While large tapestries are woven on looms, cardboard tapestry is an art that uses a small square of cardboard, yarn, and a needle to create tiny tapestries. The
Sew Much More cameras visit Betsy Worden, who creates intricate tapestries from a home studio.
Creating beautiful mountain scenes on her tapestry, Worden doesn't have to look further than the windows of her Tennessee home for her inspiration. "I like to weave the things that I'm familiar with--`scenes from around the house or from the mountains," she says. "These are things that I've grown up with and that I know about, and I'm comfortable weaving these things." On the river, in a home she designed herself, Worden has surrounded herself with art. After earning an art degree from the University of Tennessee, she worked as a commercial artist in Atlanta for six years before returning to Tennessee to start a family.
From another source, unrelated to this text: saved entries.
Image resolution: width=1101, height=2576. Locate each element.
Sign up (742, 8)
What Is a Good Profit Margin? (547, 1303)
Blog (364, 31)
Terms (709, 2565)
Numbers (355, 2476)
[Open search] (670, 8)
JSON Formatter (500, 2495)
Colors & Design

Worden got her start in weaving when she convinced her husband to buy an old loom at a mountain auction. Her first project was to weave a blanket for her first child. Up until that time, Worden had focused her artistic abilities on painting. She uses that ability to aid in her tapestry work. "I see weaving as painting with yarn," she says. She often uses her paintings as ideas for her tapestries.
Worden designs her own unique cardboard looms that she can take anywhere and that are the perfect size to work with. She marks her cardboard six threads to the inch and then wraps kite string around the cardboard piece to create the loom. Using a wide variety of yarn colors, Worden says she is inspired by the colors themselves. The result is a needle woven piece of art that truly reflects the beauty of its inspiration.